Bank posts positive interest margin
JAKARTA (JP): Publicly-listed Bank Universal reported on Wednesday it had posted a positive net interest margin since December, compared to negative margin of 50 percent in the last quarter of 1998 and minus 1.02 percent as of September 1999.
"This improvement resulted from the better management of the costs of our fund and the resumption of lending," the bank's president, Stephen Z. Satyahadi, said.
Stephen said Bank Universal had resumed lendings, though still in small sums and after 'extra' careful assessment, mostly to the retail sector and contractors working for resource-based businesses.
It would, however, take some time before lendings to the manufacturing industry could resume, he added.
"The problem is that most manufacturing companies are still in the process of restructuring their debts under the supervision of the Indonesian Bank Restructuring Agency (IBRA)," Stephen said.
He said customer deposits at Bank Universal increased to Rp 8.77 trillion (US$1.16 billion) as of last September from Rp 8.09 trillion as of June.
Bank Universal was the first publicly-listed bank to complete recapitalization last June, having achieved the government-set minimum capital adequacy ratio of 4 percent.

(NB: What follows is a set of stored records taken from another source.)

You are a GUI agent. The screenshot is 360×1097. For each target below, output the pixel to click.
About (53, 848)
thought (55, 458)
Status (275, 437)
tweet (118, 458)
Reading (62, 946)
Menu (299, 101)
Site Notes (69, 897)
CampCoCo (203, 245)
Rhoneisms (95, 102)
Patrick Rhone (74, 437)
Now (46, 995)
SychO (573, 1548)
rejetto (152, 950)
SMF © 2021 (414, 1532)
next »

The bank is now controlled by the government with a total shareholding of 78.91 percent. PT Astra International owns 11.52 percent and the investing public the remaining 9.57 percent.
"But our capital standard has increased steadily to reach 6.70 percent as of last September," Stephen added.
He said the recapitalization had also begun to restore foreign banks' confidence in Indonesia's banking industry.
"Bank Universal, for example, has thus far been approached by four foreign banks in the process of reopening correspondent banking.
"This is really a positive sign not only for the banking industry but also for the business sector in general as correspondent banking would facilitate trade financing," Stephen said.
Almost all foreign banks have stopped accepting letters of credit opened at Indonesian banks in the wake of the banking crisis in early 1998.
He hoped IBRA would speed up the restructuring of more than Rp 200 trillion in bad debts currently under its management so that the debtor companies could soon resume borrowings and recapitalized banks could significantly expand lending operations.